There were a number of influences on my line of thinking at the time: in part, there was the housing estate I lived on, which was notorious for its rough reputation and higher-than-the-national average number of drug users and other crime statistics. I'd also had a discussion with friends at the MKRPG about the tendency for otherwise quite ordinary games to stick in something gonzo simply to attract potential players and how we were fed up with 'laser sharking': why couldn't a game with a realistic setting be as engaging as a game with a fantastic one?
With this in mind, and inspired by the success of N2D, I started toying around with ideas about what a full-on game of urban life would look like: what sort of characters would you have? What would they do? What would the players do? What would the whole thing be about? It seemed clear that a crime drama with soap-opera elements would provide the most interesting situations to play through, but I didn't want to focus on a single crime or even a series of crimes committed by a single gang: I wanted a game about the people who committed the crimes, not the crimes themselves. I was more interested in a big picture game that allowed for the exploration of a complete life rather than just generating scenarios based around hard moral choices: I wanted a serial, not a movie.
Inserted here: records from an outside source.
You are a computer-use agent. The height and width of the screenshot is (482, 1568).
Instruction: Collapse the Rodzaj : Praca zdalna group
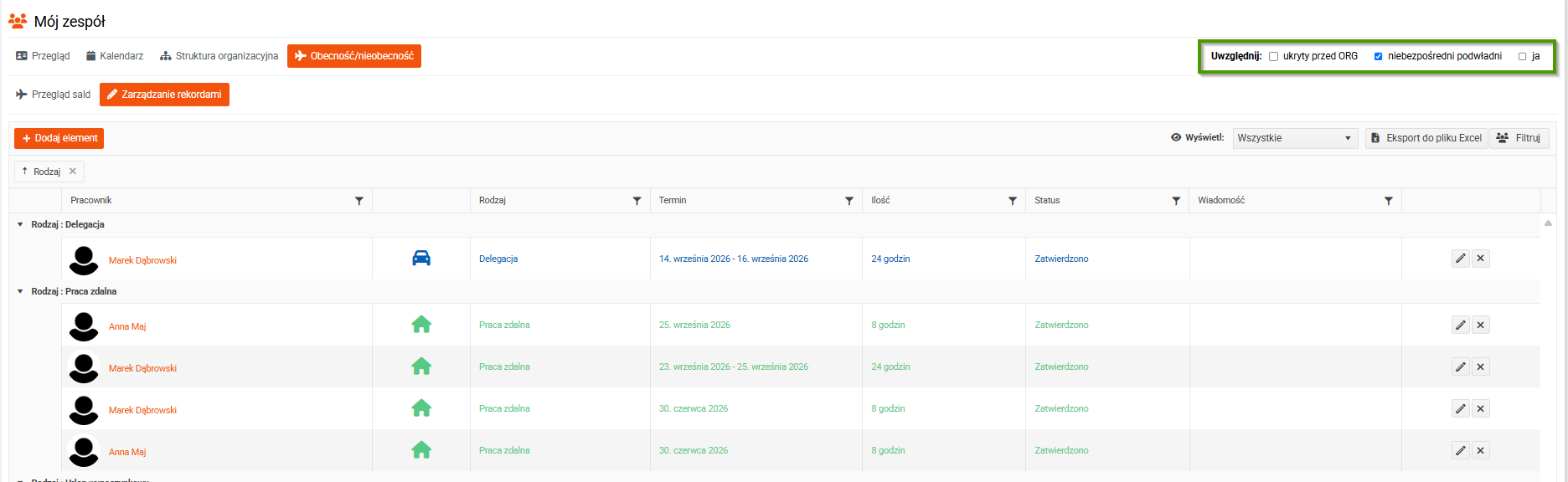click(x=20, y=291)
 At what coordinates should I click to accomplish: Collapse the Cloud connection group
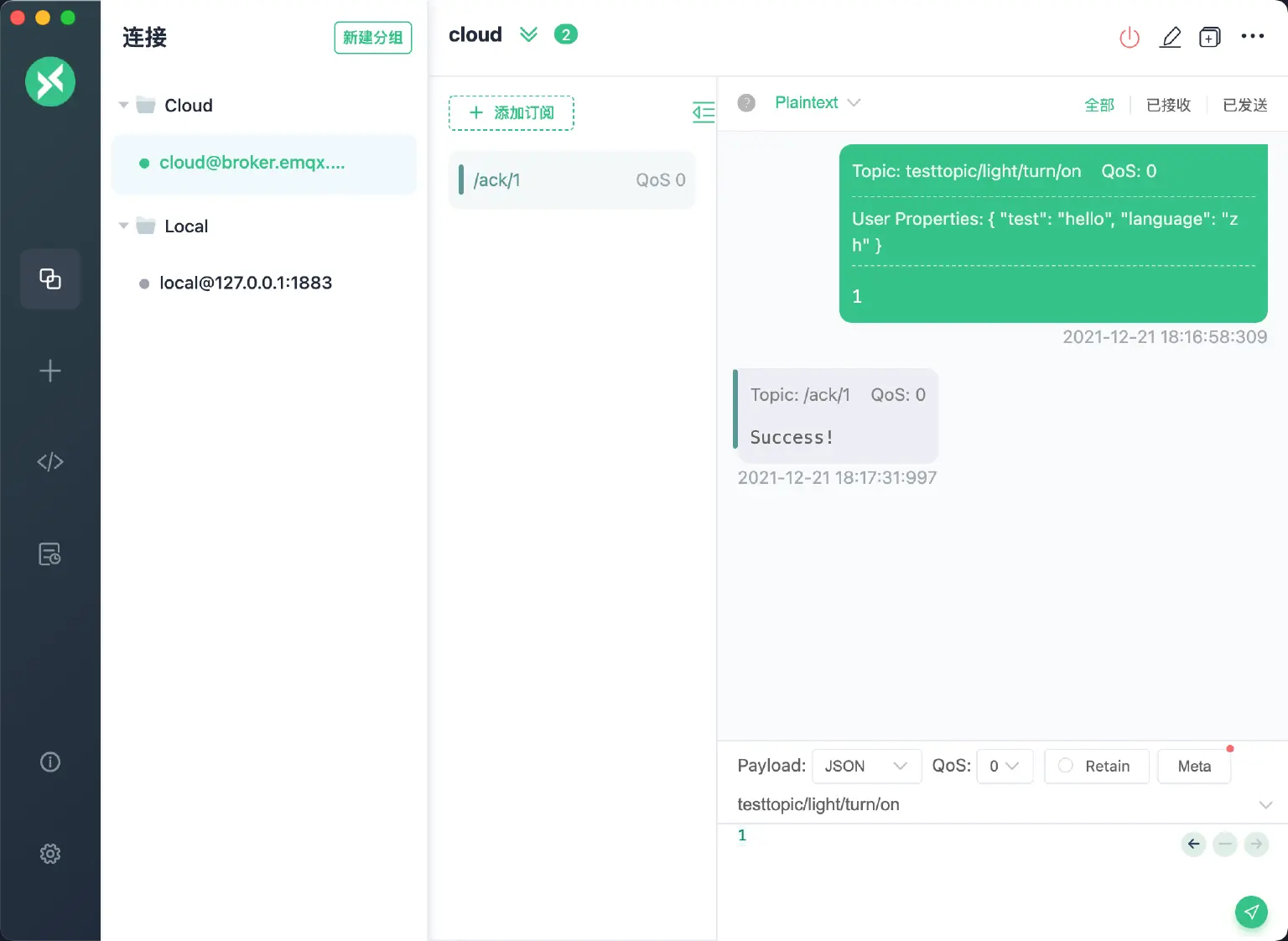122,105
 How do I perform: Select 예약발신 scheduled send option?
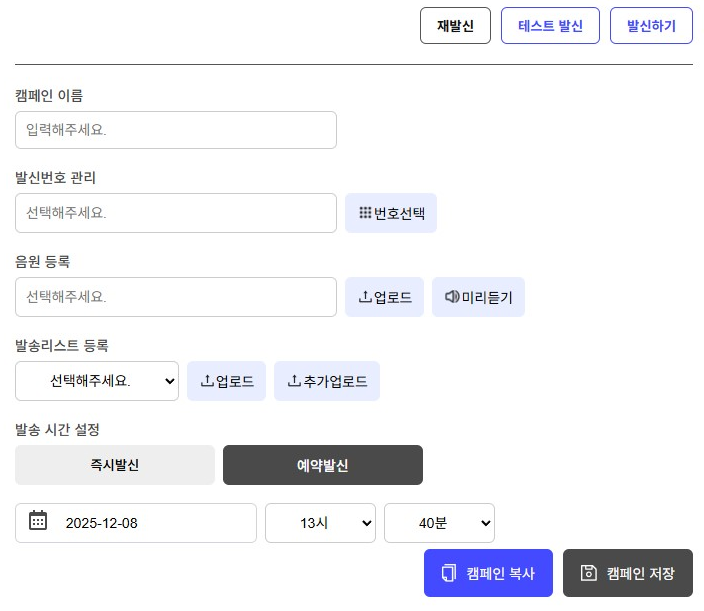[x=322, y=465]
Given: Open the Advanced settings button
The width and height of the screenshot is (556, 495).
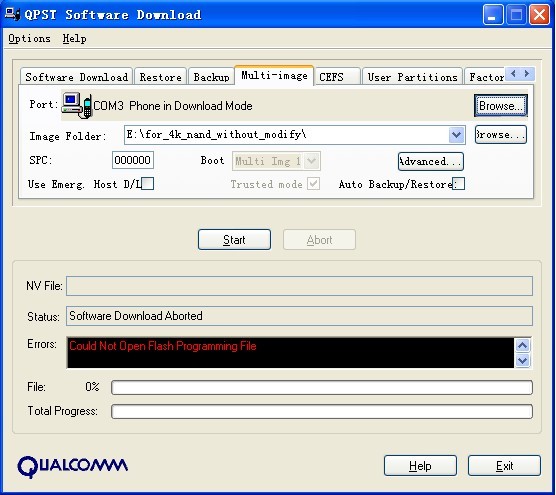Looking at the screenshot, I should tap(430, 161).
I started doodling with mechanics on my A4 pad, scribbling down ideas for rules that would motivate and support the style of play I was aiming for: the fist thing I hit upon was that the game needed to motivate the players to take risks in order to receive rewards, but at the same time this would tend to shorten the shelf-life of the characters. It's easy to sit back and not care about the consequences your actions as a player have for the characters and while 'drive it like you stole it' is a valid play-style, in order to sustain play over the long-term, players had to want to keep their characters for as long as possible, whilst also seeing them succeed at their endeavours.
The first solution to this was to have each session represent a long time in the characters' lives, say six months to a year, which leads me to the similarity to board games that emerged: in many of these, most notably Agricola, one round of play equates approximately to a single season, with all the actions taken by the players in that round being efforts made by their 'characters' over that season. Taking this approach as a model, I started looking at the resources the players would have to play with, the goals they would be trying to attain and the methods by which they could convert the former into the latter. This proto-draft, with a working title of Pond Life (reflecting what eventually became the motto for The 'Hood, 'big fish in a small pond.') used a set of 'jobs', each of which was a modular expression of the rules, that enabled you to attempt to gain progress towards a goal, either directly or by converting resources you had gained from other, easier jobs. For example, one job might be 'Rob the bank', which would earn you lots of dough, but also a lot of heat and carried a strong risk of injury; an easier one might be 'Deal in stolen goods', which gained you less dough and less heat, with no risk of being injured. The other key resource you could gain was 'reputation' and there were jobs that allowed you to spend dough and reputation to advance your character or open up new jobs with greater risks & rewards.
Obviously, there was a bit of crunch to this system but not a huge amount, as the stats involved were quite simple and the jobs used standard templates for working out the risk and reward, e.g. some gave you a fixed but low reward, some let you gamble to gain a higher reward, some let you simply spend 2x to gain y and so on. The bigger problem I had with this line of development was that it made everything a strategic decision: at any point in play, there was always going to be a logically optimal choice, so what was to stop players from doing that? If they were free to choose any job on their turn, the whole thing became an exercise in parlour narration, like barking each time you moved the little dog around the board while playing Monopoly. That's the point at which I started thinking about hacking an existing system instead of creating one from scratch, which lead neatly to the use of Apocalypse World: immediately that I thought of this, I could see that it scored on several grounds:
- Simple stats and advancement
- Very clearly defined 'jobs', i.e. moves.
- Strong character types with unique specialties.
- A tight marriage between mechanics and story, neither benefiting at the expense of the other.